Muchísima menos, sin duda, que la que asistió en directo al arresto de Jim Morrison en el concierto de The Doors en New Haven (Connecticut) en 1967 y que es uno de los que reprodujo Oliver Stone en la película que hizo sobre la banda 24 años después. Los policías que rodeaban el escenario –una escena repetida en muchas actuaciones de Morrison- escucharon cada vez más cabreados cómo el cantante explicaba al público que había rociado con spray antiviolador a un agente que interrumpió su ‘encuentro’ con una chica en una ducha del back stage. “Has ido demasiado lejos”. Fue el fin del concierto. Val Kilmer interpretó a Morrison en este filme, un trabajo que los fans de The Doors han ovacionado y despedazado por igual.

Tony Wilson (Steve Coogan) en '24 Hour Party People'.

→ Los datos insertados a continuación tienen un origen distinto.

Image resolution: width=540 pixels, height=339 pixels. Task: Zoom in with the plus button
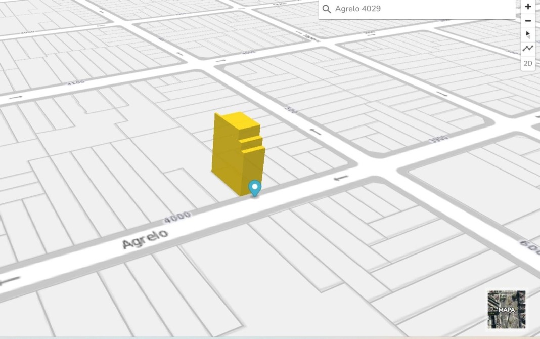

La "película mala" favorita de Kaurismäki 

El estrafalario concierto de This is Spinal Tap, el genial mockumentary de Rob Reiner sobre una banda de rock inexistente que luego (gracias a la película) fue real, es una de las escenas de música en vivo más irónicas y divertidas en el cine. Los músicos tienen que salir de unas conchas gigantes, pero el bajo se queda atascado en ese ridículo mecanismo. El filme se estrenó en 1984 y muy poco después ya estaba en la senda del cine de culto. Los actores de la película aprovecharon el éxito y crearon la banda real. 

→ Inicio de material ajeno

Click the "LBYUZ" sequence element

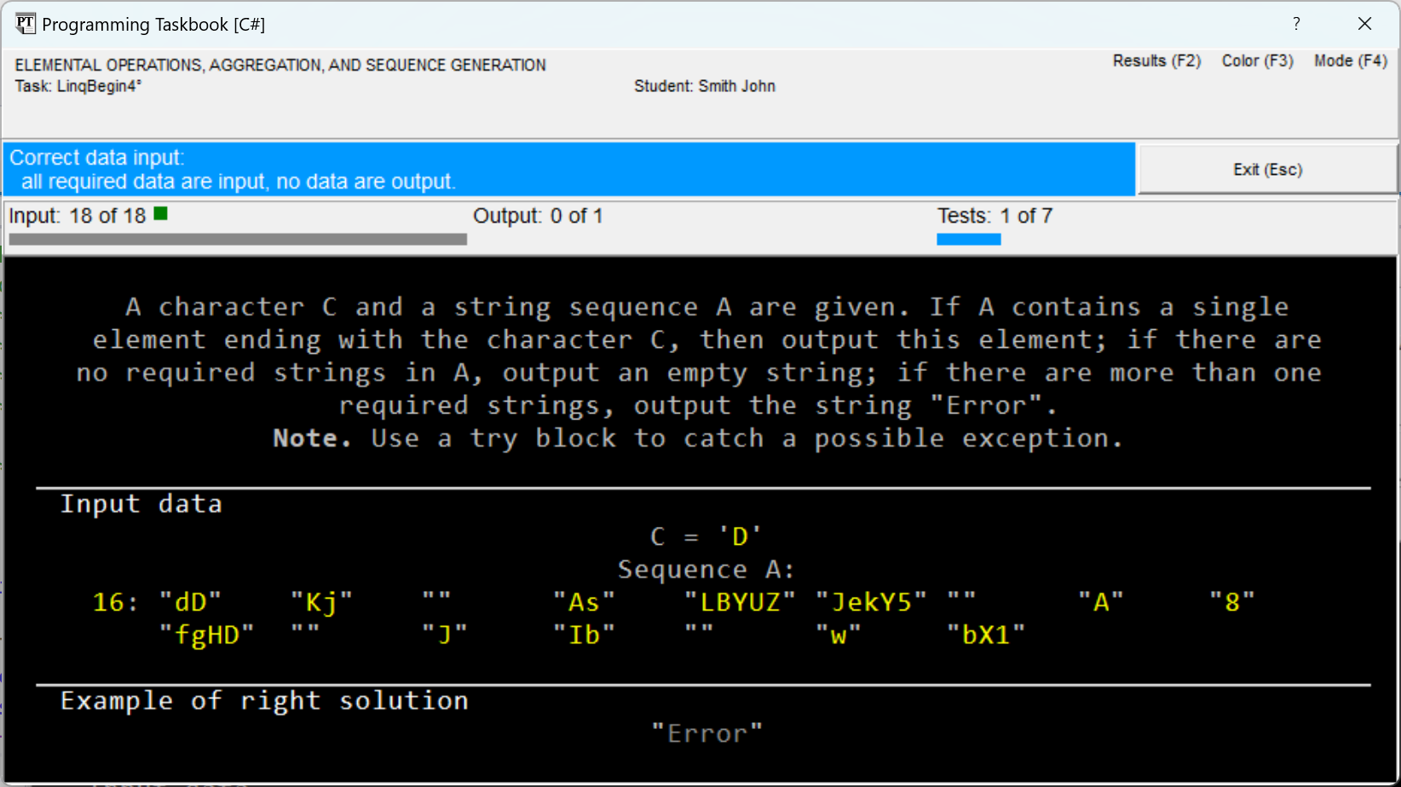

Este falso documental alcanzó el cielo cuando el gran maestro finlandés Aki Kaurismäki dijo que era su “película mala” favorita. Una confesión que no choca nada viniendo del autor de Leningrad Cowboys go America (1989), donde la extravagante banda se marca un concierto en un triste bar de Memphis, ante cuatro o cinco borrachos, a los que luego pasan la gorra. Calificada por él mismo como “una de las peores películas de la historia del cine”, significó el nacimiento de la banda auténtica, que sigue viva y que repitió con Kaurismäki un par de veces más y dejó una de sus memorables interpretaciones en la película del concierto que ofreció en Helsinki, en 1993, junto a los 160 componentes del Coro del Ejército Rojo. 

Escena de la película 'Leningrad Cowboys go America'.

"Supera esto, negro"

Más locos gamberros sobre un escenario y ante las cámaras. Los Blues Brothers, por supuesto. Granujas a todo ritmo (John Landis, 1980), una banda sonora sensacional para una comedia irreverente, con los irrepetibles John Belushi y Dan Akroyd, y el salvaje concierto del filme. Casi imposible resistirse a bailar con ellos, como con Denis Quaid en el papel del ‘Killer’ Jerry Lee Lewis interpretando Great Ball of Fire, de Otis Blackwell, en el concierto mítico del Teatro Brooklyn Paramount de Nueva York. El director Jim McBride recuperó esa sonadísima actuación del pianista y cantante en Gran bola de fuego (1989), en la que el músico, cabreado porque le habían colocado de telonero de Chuck Berry, prendió fuego al piano mientras tocaba. El “supera esto, negro” del concierto real, quedó en un hollywoodiense “mejora eso, amigo” en el cine. 

Conciertos para recordar también han quedado en otras películas como The Commitments (1991), en la que Alan Parker y un grupo de maravillosos actores hicieron brillar el soul; Control (2007), historia dirigida por Anton Corbijn sobre los últimos años del líder de Joy Division; En la cuerda floja, filme de James Mangold de 2005 sobre Johnny Cash y June Carter, con unos conmovedores Joaquin Phoenix y Reese Witherspoon, y unas cuantas más.

Y vuelta a Woodstock. Ang Lee rodó en 2009 Destino Woodstock, crónica del nacimiento del histórico festival, tres días hippies de música, sexo, paz, amor, marihuana y LSD.